## Data entries:

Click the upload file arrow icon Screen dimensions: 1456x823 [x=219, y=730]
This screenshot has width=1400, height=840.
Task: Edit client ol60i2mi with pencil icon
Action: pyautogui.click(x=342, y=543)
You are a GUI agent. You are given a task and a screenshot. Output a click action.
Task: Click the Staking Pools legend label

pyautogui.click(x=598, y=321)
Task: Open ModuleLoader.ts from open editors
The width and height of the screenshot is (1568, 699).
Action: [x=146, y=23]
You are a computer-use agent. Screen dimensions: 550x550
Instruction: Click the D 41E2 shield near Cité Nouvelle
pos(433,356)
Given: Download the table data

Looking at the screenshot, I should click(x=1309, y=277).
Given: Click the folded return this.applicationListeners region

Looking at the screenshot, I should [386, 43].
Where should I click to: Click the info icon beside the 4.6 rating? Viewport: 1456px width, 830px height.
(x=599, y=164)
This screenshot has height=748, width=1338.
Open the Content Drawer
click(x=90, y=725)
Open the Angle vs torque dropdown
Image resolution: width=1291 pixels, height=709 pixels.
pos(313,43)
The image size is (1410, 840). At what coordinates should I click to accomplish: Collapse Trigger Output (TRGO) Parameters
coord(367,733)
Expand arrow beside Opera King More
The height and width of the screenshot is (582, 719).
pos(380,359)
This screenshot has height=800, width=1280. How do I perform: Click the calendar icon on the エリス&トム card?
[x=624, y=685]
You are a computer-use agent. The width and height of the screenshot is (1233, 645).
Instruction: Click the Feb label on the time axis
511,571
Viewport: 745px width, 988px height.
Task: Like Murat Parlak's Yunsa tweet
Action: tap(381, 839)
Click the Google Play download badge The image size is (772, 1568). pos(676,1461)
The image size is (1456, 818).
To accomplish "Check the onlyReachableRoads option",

## Short exercise:
Count how many lines of the records above contain the string "agent". Case counts, so give the number only.

## The solution:
3